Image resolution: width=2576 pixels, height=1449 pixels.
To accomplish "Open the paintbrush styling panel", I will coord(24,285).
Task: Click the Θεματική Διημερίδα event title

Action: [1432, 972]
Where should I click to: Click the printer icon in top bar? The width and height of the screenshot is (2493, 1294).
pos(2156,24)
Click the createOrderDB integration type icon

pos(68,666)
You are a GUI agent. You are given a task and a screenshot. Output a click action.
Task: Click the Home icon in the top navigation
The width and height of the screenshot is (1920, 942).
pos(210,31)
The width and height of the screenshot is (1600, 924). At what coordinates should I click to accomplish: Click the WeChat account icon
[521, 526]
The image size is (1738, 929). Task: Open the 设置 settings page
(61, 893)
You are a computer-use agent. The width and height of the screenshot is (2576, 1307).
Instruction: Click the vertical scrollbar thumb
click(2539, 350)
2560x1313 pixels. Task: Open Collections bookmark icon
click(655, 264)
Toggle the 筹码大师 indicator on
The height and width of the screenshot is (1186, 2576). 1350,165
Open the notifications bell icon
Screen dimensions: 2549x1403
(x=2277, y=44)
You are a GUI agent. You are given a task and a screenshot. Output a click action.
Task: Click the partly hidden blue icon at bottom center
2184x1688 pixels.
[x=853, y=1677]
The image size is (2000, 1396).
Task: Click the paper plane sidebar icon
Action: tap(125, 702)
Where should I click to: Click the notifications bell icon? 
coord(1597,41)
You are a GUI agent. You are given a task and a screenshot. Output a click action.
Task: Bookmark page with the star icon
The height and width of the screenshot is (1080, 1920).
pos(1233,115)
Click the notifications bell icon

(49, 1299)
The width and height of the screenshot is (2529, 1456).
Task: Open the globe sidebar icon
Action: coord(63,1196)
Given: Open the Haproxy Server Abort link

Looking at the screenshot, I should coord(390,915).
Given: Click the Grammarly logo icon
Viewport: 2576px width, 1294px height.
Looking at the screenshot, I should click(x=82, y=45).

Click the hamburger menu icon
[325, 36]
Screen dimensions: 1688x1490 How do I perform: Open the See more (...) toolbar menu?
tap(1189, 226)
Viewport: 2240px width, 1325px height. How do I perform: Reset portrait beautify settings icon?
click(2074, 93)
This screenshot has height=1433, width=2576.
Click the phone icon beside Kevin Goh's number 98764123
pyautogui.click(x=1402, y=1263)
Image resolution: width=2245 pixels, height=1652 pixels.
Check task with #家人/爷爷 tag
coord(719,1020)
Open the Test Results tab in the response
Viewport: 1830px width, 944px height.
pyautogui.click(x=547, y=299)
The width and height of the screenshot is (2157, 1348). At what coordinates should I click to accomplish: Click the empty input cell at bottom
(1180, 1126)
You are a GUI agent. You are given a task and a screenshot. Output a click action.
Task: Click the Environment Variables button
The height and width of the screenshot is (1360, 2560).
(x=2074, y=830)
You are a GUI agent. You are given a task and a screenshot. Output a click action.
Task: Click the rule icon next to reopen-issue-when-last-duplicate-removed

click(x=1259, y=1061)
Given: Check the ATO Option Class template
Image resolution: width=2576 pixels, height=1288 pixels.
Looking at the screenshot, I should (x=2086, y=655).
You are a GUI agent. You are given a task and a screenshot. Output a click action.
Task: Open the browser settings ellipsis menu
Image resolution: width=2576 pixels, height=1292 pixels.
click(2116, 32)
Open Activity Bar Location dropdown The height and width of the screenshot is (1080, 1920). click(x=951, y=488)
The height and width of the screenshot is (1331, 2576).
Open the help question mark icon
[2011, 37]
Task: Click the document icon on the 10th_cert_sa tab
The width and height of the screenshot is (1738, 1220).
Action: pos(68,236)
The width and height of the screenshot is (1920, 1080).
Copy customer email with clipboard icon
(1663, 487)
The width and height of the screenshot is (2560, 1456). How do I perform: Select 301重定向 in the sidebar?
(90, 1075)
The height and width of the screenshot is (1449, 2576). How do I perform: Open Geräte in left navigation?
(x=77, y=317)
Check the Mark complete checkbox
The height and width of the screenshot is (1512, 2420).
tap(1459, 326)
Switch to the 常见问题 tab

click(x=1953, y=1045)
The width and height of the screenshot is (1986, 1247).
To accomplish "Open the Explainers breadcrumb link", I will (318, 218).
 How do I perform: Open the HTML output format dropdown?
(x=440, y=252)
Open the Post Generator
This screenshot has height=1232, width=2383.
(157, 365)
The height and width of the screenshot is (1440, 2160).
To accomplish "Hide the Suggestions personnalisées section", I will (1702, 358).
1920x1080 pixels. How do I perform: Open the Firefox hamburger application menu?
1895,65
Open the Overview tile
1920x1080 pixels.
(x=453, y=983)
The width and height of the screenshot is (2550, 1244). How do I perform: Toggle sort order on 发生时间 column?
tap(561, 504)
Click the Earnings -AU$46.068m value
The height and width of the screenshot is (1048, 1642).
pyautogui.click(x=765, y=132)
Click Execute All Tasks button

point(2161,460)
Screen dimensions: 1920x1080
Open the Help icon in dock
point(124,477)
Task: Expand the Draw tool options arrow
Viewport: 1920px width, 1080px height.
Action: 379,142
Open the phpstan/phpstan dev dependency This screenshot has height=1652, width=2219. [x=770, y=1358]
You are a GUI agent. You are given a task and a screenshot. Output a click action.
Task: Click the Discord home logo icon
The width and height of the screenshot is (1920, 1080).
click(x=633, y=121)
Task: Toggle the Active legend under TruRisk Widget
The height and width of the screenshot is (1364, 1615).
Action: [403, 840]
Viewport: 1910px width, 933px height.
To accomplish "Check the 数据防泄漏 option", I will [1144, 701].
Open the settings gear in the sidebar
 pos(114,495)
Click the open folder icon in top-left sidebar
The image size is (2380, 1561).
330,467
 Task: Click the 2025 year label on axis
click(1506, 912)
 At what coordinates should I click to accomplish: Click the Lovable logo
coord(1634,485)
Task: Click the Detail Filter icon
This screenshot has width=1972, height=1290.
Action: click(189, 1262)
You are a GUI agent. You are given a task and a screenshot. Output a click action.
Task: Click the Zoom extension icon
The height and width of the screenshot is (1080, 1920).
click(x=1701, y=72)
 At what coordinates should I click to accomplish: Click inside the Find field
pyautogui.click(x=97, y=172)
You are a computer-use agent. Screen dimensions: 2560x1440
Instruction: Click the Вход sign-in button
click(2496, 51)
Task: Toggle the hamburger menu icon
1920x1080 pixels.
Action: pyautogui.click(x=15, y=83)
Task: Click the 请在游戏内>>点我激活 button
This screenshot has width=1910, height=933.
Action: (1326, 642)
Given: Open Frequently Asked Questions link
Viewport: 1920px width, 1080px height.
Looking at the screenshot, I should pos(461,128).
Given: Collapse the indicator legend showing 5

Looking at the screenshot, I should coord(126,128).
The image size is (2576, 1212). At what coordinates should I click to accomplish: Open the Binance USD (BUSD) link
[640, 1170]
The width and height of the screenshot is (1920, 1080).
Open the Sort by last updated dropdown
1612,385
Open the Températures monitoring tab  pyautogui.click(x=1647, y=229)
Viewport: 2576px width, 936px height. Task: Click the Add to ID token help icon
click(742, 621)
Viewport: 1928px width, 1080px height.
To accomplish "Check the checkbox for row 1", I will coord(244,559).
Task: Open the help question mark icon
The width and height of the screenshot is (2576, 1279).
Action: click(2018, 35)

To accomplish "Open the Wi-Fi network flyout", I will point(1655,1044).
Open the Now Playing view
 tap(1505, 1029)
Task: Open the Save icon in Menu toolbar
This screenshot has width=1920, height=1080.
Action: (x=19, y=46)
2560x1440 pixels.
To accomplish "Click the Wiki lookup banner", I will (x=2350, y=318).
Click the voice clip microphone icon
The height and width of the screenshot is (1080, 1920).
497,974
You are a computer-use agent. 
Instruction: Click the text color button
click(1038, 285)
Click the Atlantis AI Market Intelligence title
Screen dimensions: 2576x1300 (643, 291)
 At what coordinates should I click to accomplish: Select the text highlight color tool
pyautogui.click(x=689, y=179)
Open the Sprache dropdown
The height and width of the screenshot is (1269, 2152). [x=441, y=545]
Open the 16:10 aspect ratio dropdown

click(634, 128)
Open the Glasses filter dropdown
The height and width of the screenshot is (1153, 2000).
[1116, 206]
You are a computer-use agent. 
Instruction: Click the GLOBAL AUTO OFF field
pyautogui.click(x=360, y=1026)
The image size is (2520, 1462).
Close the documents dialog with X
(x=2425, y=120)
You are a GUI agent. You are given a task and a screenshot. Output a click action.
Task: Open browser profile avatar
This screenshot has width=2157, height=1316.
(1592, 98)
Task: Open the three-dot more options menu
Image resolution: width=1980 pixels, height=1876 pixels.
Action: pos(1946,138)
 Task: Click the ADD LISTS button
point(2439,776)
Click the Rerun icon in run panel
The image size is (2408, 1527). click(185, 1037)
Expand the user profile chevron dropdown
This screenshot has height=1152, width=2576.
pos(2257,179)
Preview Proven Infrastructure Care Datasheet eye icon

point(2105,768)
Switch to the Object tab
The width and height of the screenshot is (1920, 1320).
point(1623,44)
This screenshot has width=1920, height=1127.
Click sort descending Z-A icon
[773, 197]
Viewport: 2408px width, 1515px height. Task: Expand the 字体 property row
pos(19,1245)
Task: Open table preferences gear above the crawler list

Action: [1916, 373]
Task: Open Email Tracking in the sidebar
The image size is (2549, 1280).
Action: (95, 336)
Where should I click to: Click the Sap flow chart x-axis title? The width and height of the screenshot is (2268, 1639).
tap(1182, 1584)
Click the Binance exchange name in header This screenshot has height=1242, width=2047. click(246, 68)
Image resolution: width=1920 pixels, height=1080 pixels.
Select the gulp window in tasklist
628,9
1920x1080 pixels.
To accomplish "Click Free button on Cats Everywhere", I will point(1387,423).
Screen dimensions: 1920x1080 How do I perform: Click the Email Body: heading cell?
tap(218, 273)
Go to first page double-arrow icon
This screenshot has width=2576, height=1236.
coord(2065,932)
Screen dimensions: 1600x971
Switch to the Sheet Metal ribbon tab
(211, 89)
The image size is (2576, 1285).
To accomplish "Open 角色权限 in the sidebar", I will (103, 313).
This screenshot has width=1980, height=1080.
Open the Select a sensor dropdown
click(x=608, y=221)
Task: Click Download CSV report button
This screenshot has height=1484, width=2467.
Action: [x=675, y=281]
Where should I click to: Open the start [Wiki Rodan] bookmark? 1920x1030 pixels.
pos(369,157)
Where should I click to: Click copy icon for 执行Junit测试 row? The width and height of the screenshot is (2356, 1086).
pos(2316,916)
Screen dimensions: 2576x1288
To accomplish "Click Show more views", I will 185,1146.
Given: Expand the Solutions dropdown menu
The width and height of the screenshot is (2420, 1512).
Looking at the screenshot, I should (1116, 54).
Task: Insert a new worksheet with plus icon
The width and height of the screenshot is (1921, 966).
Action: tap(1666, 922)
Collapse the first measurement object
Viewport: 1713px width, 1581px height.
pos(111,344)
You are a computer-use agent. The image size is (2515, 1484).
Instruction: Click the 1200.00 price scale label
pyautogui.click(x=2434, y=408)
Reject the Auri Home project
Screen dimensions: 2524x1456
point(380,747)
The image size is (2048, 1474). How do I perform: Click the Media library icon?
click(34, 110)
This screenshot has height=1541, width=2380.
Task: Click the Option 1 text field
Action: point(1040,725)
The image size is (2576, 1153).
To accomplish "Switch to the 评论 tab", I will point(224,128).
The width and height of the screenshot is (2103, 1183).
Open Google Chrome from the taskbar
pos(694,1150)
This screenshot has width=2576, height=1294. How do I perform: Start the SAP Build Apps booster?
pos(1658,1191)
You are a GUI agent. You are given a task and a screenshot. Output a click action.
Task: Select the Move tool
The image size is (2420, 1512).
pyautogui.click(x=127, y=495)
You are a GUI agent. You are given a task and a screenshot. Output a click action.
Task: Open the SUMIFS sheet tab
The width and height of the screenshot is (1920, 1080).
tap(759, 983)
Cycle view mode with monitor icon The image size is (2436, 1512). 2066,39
★ ★ ★ ★ ★ ★ ★
- [EXERCISE PROMPT] Each line holding "first" should be copied from the material above.

- [SOLUTION TO THE PROBLEM]
Go to first page double-arrow icon
Collapse the first measurement object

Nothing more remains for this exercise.